MLPA was performed using the Salsa Probemix for Deafness Infertility Syndrome (DIS P461, MRC Holland, Amsterdam, The Netherlands) which includes probes for the OTOA and STRC/CATSPER2 regions. PCR amplification was carried out with AccuPrime Taq DNA Polymerase (ThermoFisher, Waltham, USA) and LA Taq DNA polymerase (Takara, Kusatsu, Japan) for amplicons longer than 10kbp. Sanger sequencing of purified PCR products was performed on an ABI 3500 instrument (ThermoFisher).
Nanopore sequencing of long amplicons was performed using a MinION Mk1B instrument (Oxford Nanopore Technologies, ONT, Oxford, United-Kingdom) and R.9.4.1 flowcells with MinKNOW high accuracy base calling.

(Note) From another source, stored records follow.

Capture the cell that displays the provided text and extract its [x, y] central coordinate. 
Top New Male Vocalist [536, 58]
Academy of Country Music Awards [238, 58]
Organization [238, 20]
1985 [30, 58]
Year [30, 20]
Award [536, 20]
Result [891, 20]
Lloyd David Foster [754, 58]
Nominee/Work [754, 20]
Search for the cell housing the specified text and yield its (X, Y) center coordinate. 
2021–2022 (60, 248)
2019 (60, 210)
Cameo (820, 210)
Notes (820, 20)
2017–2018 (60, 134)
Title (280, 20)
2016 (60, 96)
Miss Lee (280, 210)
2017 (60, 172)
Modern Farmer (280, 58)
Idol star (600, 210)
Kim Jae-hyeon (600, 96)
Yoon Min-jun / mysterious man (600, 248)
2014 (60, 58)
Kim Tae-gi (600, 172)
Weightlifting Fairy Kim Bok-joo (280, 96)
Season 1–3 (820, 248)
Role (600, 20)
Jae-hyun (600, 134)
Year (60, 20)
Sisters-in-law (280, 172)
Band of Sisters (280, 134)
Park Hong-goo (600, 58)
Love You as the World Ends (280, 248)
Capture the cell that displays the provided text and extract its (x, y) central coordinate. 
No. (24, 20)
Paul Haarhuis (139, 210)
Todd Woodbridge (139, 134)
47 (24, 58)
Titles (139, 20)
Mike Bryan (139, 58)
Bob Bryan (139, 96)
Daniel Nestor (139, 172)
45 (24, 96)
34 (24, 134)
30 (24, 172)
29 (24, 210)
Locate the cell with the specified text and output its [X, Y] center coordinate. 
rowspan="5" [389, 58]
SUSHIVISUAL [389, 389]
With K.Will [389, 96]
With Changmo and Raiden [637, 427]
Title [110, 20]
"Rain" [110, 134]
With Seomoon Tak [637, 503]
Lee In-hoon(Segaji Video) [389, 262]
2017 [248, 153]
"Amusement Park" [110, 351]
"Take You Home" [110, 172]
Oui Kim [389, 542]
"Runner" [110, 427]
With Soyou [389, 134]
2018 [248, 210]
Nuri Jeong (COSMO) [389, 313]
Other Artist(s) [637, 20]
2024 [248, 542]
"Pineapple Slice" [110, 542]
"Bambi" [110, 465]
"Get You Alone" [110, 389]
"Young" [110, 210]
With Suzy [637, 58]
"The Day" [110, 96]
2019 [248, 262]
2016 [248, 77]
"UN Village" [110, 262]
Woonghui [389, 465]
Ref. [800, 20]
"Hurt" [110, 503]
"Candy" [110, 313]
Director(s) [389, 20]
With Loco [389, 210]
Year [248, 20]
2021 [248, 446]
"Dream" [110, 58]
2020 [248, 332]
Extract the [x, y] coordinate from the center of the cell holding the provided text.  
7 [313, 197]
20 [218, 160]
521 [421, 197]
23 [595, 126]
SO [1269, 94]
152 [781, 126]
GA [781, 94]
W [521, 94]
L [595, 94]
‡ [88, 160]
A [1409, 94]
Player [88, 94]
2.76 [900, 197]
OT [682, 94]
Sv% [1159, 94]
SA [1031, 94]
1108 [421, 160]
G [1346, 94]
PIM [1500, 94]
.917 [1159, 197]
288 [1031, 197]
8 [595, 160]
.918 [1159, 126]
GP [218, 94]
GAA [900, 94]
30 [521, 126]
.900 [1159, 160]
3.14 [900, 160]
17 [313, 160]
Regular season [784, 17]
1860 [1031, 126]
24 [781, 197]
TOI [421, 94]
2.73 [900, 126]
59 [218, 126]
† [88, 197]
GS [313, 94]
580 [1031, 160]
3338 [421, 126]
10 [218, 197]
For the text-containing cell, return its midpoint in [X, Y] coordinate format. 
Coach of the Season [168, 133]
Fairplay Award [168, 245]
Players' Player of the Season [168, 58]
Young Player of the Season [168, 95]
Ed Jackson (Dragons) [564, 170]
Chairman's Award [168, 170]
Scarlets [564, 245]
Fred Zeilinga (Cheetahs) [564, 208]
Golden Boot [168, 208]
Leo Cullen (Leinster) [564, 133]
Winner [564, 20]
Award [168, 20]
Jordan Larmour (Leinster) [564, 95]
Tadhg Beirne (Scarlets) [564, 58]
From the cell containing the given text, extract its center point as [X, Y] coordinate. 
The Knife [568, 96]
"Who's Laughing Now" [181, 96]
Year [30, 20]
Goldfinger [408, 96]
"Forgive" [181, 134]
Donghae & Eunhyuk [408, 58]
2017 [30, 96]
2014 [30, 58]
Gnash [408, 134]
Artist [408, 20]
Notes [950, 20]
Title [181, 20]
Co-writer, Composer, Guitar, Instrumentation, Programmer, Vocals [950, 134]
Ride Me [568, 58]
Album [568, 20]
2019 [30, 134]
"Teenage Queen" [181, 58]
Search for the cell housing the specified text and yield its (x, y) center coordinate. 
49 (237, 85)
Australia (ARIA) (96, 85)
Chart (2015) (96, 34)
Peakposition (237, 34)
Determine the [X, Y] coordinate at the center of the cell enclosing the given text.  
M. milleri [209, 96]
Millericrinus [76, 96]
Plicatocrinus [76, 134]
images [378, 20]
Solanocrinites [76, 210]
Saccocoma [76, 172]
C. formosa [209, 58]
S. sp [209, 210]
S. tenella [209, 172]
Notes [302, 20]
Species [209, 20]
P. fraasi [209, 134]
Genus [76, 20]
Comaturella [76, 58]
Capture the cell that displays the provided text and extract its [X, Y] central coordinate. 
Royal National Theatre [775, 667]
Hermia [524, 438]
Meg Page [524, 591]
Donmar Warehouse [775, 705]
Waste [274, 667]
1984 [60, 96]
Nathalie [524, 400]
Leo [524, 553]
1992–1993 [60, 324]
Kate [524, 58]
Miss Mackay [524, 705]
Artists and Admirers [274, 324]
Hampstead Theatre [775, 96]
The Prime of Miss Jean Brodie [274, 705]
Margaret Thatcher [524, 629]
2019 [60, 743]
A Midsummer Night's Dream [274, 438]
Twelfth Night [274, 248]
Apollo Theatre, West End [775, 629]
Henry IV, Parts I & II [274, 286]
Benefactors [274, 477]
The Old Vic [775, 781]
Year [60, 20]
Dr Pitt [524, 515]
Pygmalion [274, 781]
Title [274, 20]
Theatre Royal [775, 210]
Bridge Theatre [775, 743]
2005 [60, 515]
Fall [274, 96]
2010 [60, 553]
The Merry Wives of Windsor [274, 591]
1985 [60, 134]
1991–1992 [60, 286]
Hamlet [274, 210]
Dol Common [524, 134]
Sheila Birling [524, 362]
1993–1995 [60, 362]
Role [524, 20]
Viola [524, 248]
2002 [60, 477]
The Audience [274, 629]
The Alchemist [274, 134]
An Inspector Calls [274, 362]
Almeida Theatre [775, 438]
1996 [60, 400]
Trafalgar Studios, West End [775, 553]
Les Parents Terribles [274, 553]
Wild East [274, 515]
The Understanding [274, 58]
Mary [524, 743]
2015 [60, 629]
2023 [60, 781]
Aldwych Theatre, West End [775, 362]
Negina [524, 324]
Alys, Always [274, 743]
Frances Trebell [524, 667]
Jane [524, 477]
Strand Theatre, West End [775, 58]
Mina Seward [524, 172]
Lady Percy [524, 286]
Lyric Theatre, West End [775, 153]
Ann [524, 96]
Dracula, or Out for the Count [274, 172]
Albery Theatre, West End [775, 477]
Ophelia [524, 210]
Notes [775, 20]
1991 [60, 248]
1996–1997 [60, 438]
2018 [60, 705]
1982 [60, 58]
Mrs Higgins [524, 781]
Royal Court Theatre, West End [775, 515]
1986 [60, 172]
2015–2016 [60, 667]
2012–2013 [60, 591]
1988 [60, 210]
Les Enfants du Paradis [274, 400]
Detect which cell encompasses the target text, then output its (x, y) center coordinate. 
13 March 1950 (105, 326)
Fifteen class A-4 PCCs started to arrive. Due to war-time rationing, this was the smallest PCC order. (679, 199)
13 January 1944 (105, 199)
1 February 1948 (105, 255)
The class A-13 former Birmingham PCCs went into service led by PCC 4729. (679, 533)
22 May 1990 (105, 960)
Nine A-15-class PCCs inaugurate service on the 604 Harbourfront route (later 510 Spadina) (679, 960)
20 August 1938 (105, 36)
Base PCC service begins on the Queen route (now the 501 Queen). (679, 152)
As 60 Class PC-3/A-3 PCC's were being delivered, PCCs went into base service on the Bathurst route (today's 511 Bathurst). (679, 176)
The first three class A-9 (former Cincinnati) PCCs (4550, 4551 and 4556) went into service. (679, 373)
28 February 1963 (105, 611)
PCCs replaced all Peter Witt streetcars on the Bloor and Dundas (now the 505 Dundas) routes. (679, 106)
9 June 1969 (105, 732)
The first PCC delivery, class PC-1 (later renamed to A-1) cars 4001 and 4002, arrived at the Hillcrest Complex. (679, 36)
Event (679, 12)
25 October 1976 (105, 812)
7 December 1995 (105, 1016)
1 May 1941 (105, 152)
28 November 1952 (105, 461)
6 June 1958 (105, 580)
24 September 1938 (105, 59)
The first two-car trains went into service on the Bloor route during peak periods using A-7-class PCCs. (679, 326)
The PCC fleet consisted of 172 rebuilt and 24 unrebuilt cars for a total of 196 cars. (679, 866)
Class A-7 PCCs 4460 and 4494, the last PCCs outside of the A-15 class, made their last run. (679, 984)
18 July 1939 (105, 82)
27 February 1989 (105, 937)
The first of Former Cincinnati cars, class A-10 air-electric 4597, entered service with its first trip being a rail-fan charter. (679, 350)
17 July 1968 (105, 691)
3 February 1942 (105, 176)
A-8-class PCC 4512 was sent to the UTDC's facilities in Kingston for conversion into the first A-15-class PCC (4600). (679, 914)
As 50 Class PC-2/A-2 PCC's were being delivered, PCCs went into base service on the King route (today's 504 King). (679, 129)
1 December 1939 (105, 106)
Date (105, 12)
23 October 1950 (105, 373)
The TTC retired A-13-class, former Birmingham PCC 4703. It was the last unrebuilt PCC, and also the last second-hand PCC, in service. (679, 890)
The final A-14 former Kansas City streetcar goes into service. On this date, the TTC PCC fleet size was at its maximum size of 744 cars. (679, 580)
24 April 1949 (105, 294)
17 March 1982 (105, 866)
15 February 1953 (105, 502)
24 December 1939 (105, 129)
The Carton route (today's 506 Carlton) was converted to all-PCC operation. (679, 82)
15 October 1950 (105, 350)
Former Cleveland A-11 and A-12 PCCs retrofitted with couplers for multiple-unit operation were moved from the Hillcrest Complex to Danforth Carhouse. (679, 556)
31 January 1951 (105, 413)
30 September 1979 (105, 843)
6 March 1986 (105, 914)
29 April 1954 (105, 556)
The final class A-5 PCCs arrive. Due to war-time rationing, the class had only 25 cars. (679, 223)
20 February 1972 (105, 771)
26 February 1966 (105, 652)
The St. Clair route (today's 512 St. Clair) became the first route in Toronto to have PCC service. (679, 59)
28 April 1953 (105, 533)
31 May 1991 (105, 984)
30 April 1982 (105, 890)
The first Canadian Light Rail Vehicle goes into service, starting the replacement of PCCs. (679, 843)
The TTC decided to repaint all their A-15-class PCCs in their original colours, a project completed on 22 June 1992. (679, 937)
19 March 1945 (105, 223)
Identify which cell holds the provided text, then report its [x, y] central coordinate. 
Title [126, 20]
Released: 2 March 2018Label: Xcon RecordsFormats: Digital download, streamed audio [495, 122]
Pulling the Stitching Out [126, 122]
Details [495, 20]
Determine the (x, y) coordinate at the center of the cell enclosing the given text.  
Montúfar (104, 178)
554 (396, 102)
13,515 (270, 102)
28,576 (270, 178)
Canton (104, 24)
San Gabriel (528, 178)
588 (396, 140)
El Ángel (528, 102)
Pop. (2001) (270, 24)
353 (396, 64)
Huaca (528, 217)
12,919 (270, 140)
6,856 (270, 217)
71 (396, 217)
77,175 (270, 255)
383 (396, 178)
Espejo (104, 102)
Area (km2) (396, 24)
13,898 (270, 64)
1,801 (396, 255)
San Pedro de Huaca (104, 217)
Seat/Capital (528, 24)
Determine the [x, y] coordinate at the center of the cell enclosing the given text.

Libraries were prepared according to ONT’s instructions using NEBNext FFPE repair kit, NEBNext Ultra II end repair/dA-tailing module (New England Biolabs, NEB, Ipswich, USA) and SQK-LSK109 ligation sequencing kit (ONT). Reads were mapped using minimap2 against chromosome 16 of the GRCh38 reference genome (NC_000016.10) and visualized using the Integrative Genomics Viewer (Robinson et al., 2017).
Results
Blood samples of a 2 years old female child (case 1) with non-syndromic hearing loss and her parents were referred to our facility for molecular investigations, after genetic counseling and informed consent was obtained. Exome sequencing did not reveal any pathogenic or likely pathogenic SNV in our panel of 187 genes. However, the algorithm for CNV detection showed z-scores compatible with bi-allelic OTOA variants (Fig. 1A and 1B), consisting of a heterozygous deletion spanning at least 110kb from exon 2 of METTL9 (NM_016025.5) to exon 22 of OTOA (NM_144672.4) and a smaller variant centered around exon 22 (z-score compatible with a homozygous deletion of exon 22). The MLPA analysis confirmed the large 110kb deletion and showed it was inherited from the mother.